The emotions stood out on Saturday. Fallon was rattled and needed senior leadership to intervene and right the ship, which it did with Leilani and Leta Otuafi, and Hamlin spurring a 13-0 third-quarter run to take the lead for the first time in the game.
Fallon will not win another state title if the behavior witnessed against Fernley pops up again. And it could this week with three games, including a road affair in Truckee where the Wolverines edged the Vaqueros last week. Selfishness is a plague with undesirable consequences, and Fallon is on that path.
Is it a sense of entitlement? Do players feel that because Fallon’s won two state titles, they don’t need to work as hard? It’s nonsense.
Take it from one of the best basketball players in the nation.
Senior preseason All-American Caleb Martin texted his assistant coach before Nevada’s game against San Jose State, asking to be removed from the starting lineup because he was playing poorly and it was unfair to the team that he start. Coming from a guy playing for team that’s ranked in the top 10 in the country and who should be a lock in the NBA draft, this subtle request resonated louder than 10,000 fans cheering on the Pack at Lawlor that night.
And this Lady Wave team must take note or it will continue on its course of destruction, missing a third state championship. Or worse, Fallon could miss the state tournament altogether, completing one of the worst collapses in Nevada high school sports history. Fallon has bigger problems than trying to defend Sullivan from the perimeter or Lowry’s Sydney Connors from driving to the hoop.
“It’s an interesting dynamic in one we’ve not had to worry about for a few years,” Smith said. “(Selfishness) will be their demise.”
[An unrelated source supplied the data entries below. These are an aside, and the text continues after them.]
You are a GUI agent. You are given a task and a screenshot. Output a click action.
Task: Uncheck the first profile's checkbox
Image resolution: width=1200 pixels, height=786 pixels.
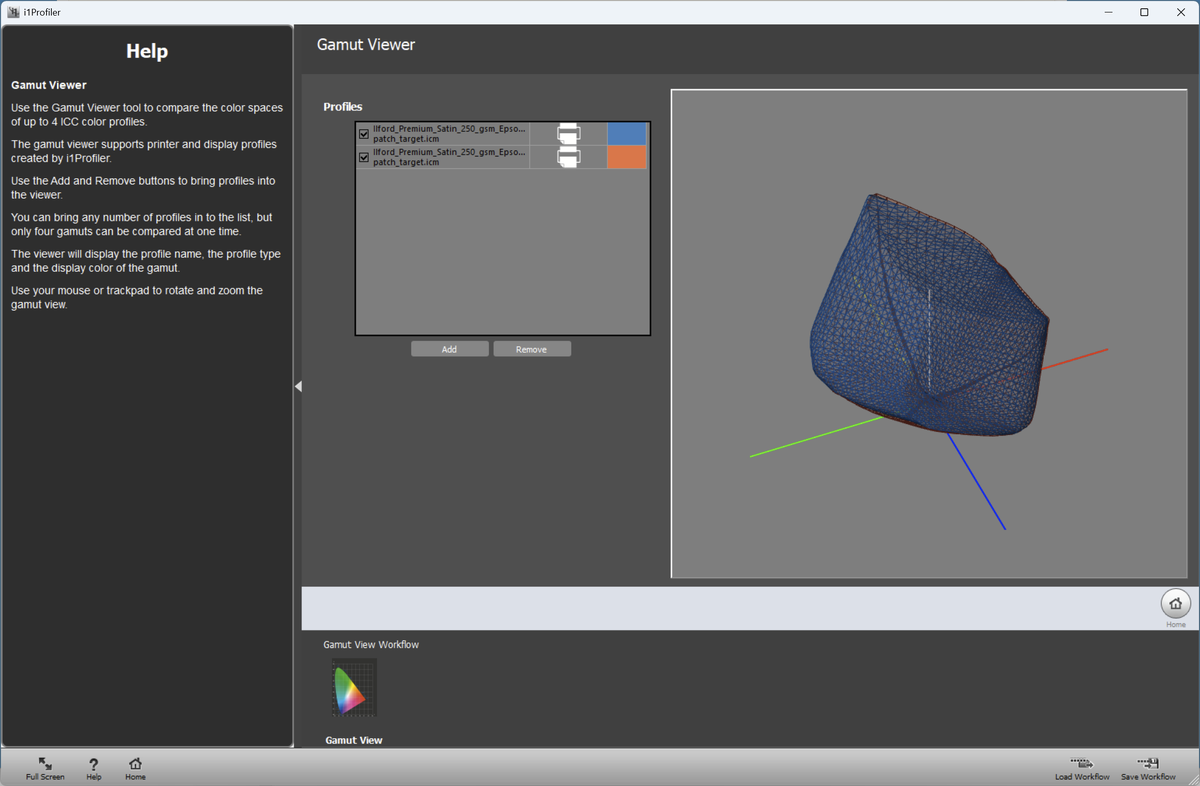coord(364,134)
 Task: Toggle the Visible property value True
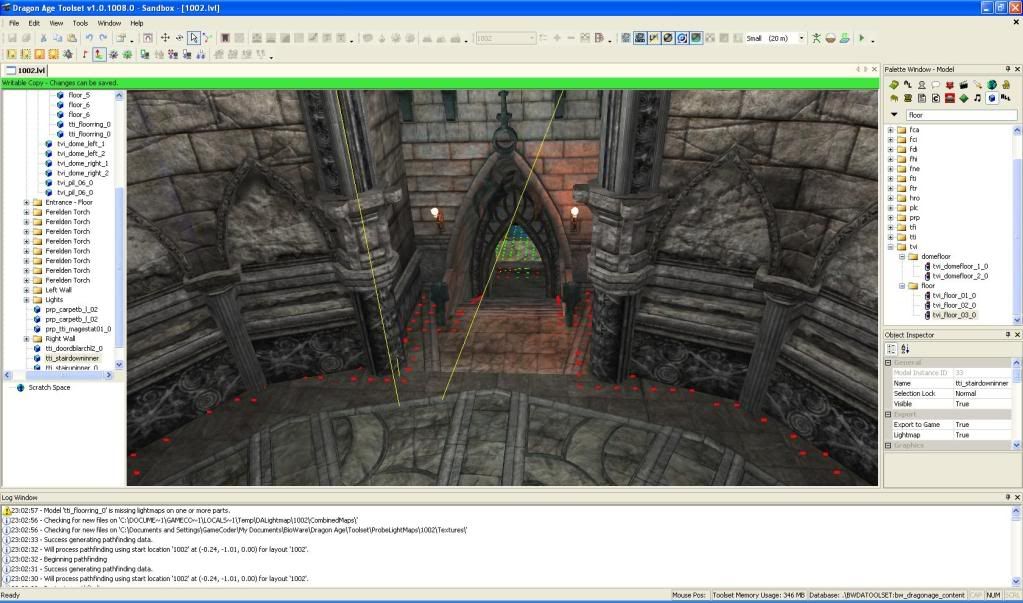(962, 403)
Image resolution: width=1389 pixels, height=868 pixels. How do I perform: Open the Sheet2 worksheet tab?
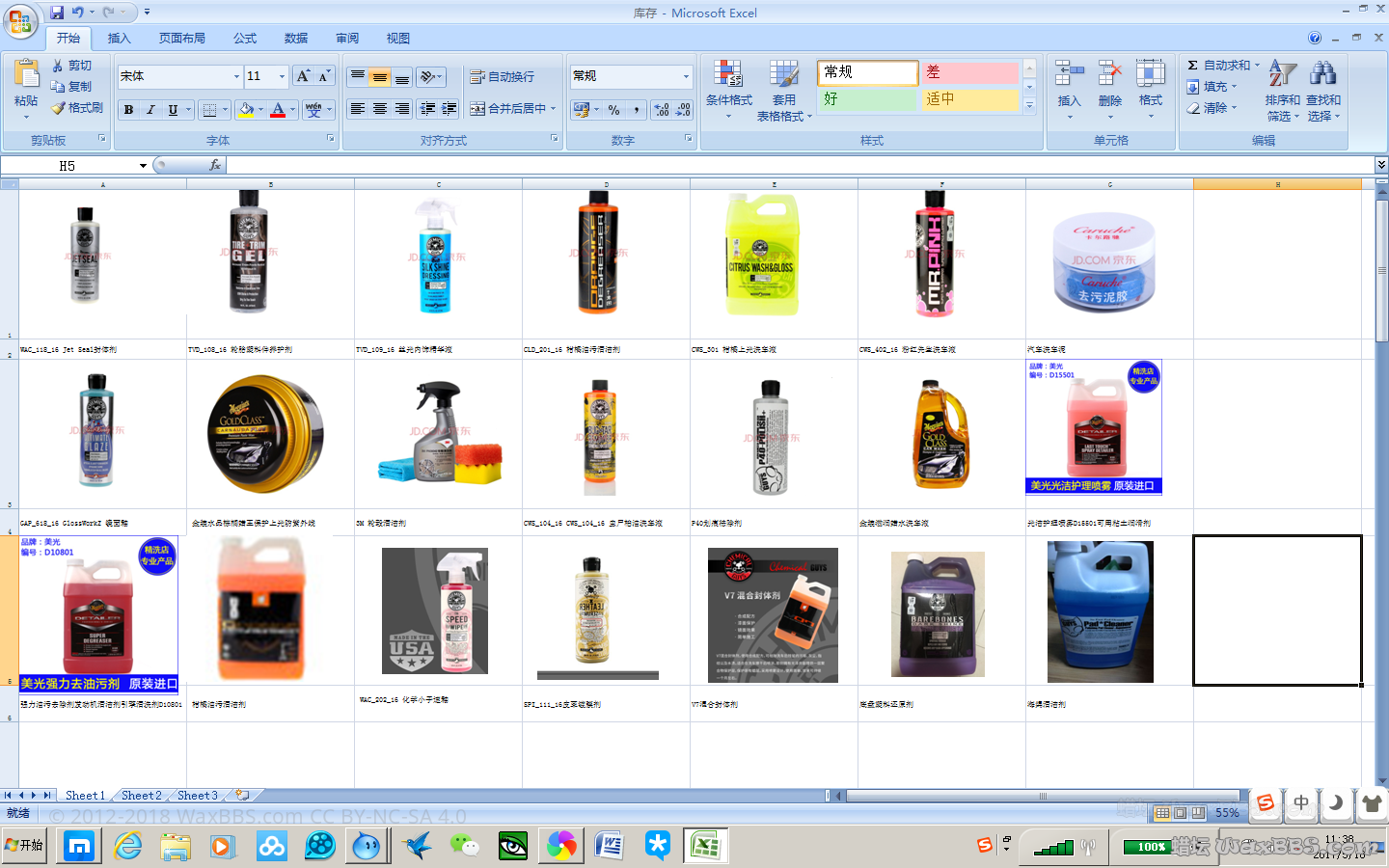pyautogui.click(x=141, y=796)
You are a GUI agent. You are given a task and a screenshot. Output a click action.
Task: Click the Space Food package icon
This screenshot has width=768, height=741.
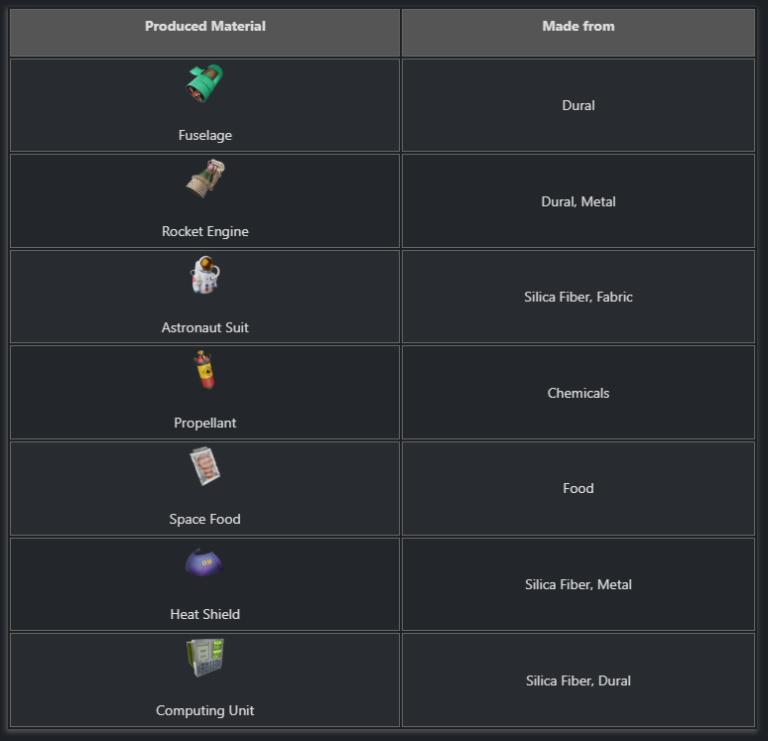[x=205, y=466]
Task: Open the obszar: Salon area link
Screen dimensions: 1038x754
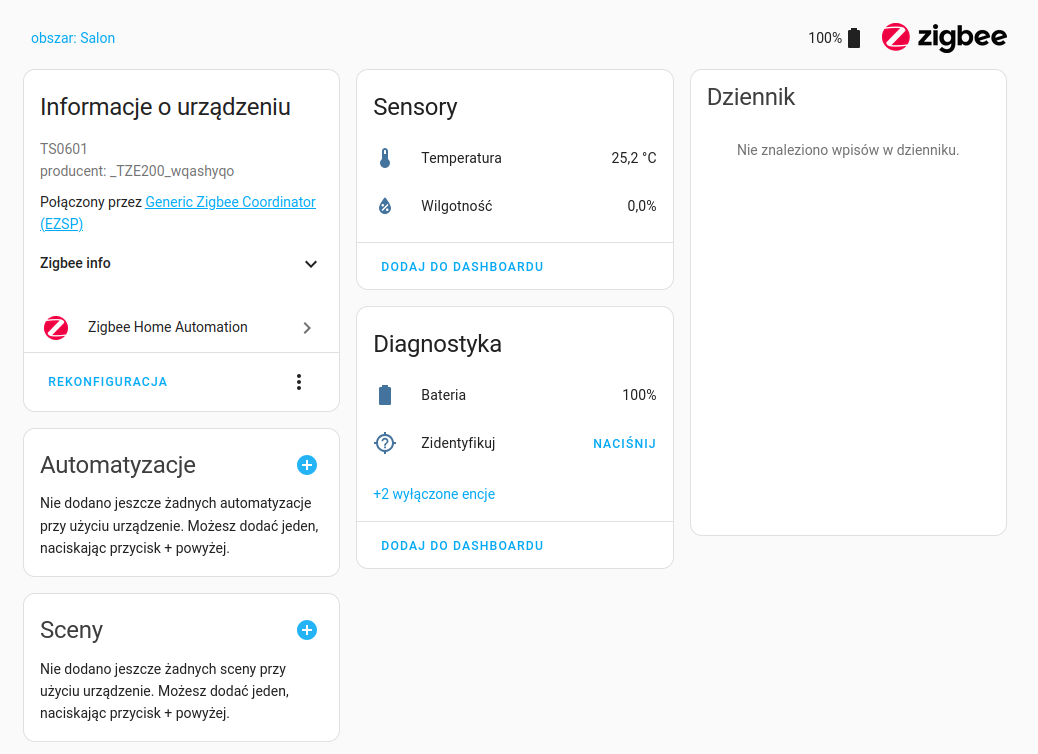Action: 73,38
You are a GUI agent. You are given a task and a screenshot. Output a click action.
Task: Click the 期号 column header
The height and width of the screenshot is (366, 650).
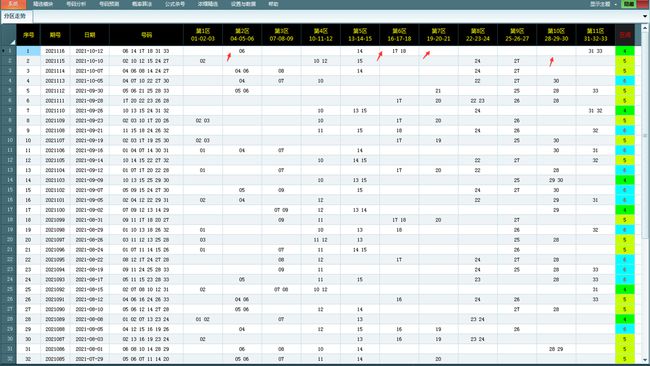[55, 35]
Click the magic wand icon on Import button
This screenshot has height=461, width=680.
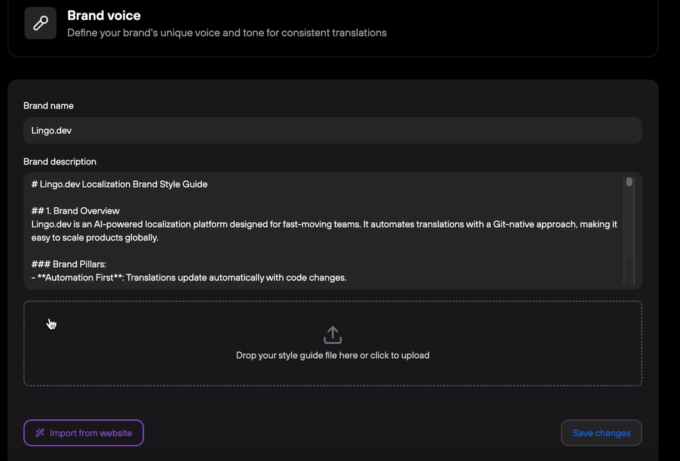(39, 433)
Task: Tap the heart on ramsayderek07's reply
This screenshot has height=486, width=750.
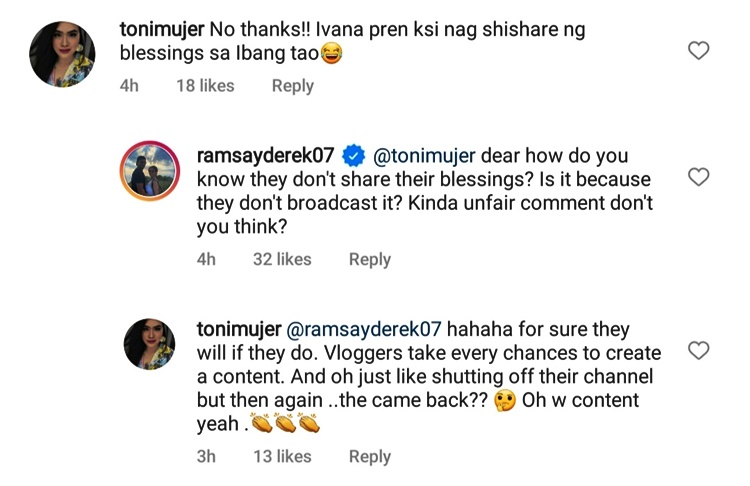Action: 699,177
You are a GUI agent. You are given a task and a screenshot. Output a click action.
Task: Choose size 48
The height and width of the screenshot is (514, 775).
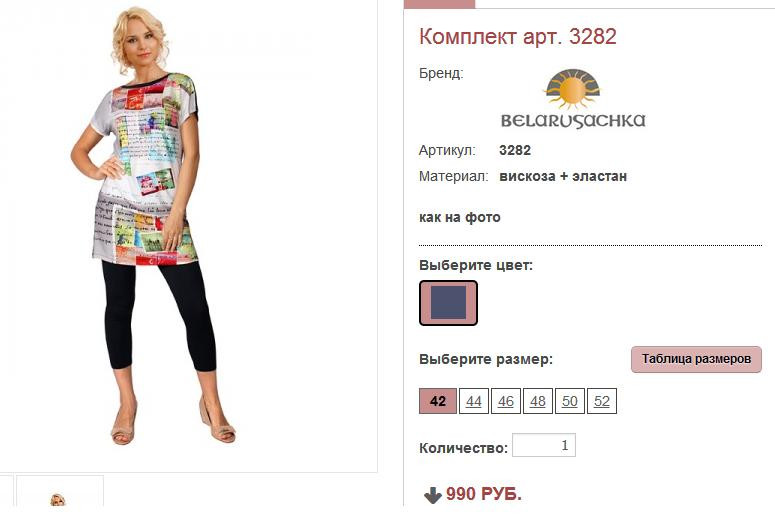pos(538,401)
How does this team want to be remembered? Can Fallon correct this fatal course in time or is it too late? What will it take for Smith’s group of talented basketball stars to realize that collectively, everyone must buy in to the team-first philosophy that drove the last two state championship teams?
History is in the making this season again for the Lady Wave. But which side of history remains a question that can only be answered by unselfishness, both on and off the court.